• WHAT IS REQUIRED
Output exactly, and only, the stretch of lines beginning at the line with "You are a computer-use" and ending at the last line of the listing below. Drop the pictures.

:::

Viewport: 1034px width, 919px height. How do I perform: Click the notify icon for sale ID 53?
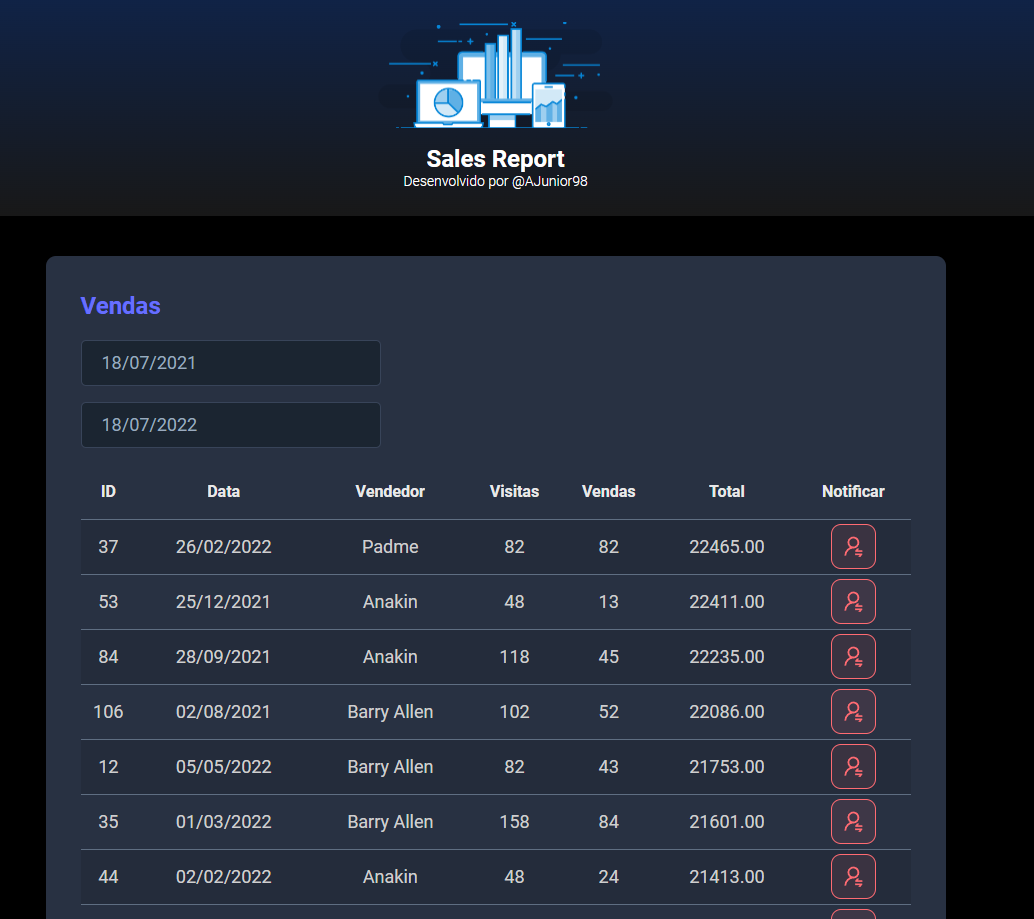tap(853, 601)
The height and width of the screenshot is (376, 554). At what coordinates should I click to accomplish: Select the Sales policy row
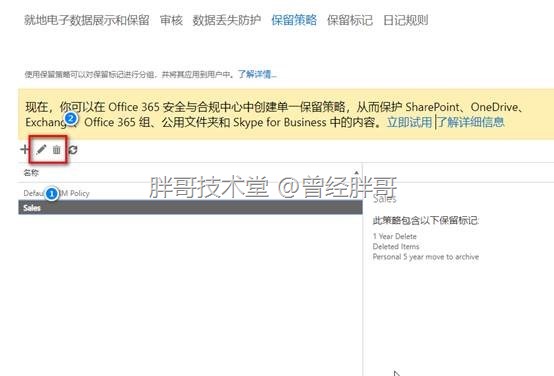pyautogui.click(x=190, y=207)
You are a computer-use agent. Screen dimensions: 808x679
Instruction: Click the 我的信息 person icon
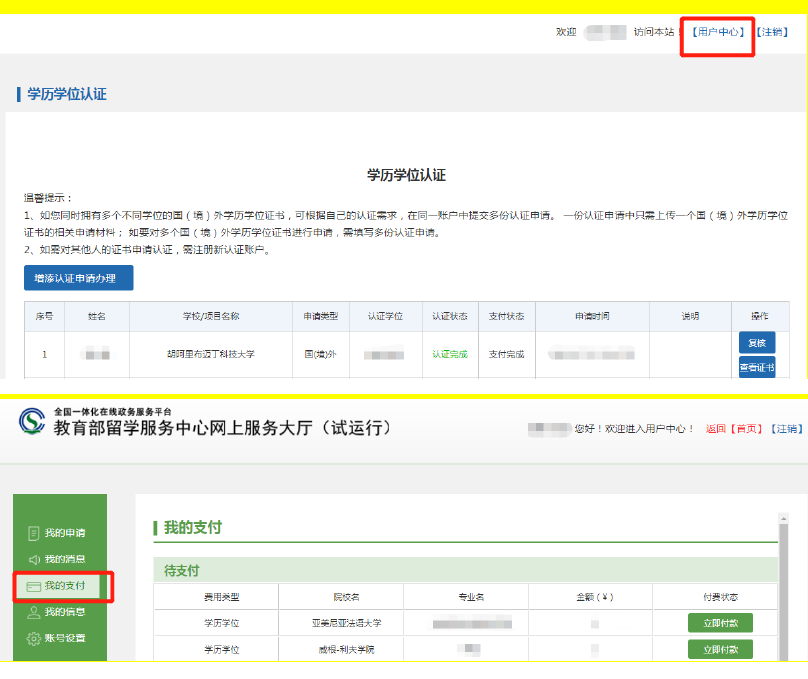coord(33,612)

:::

• RESULT
You are a computer-use agent. Screen dimensions: 808x679
Instruction: Click the 我的信息 person icon
coord(33,612)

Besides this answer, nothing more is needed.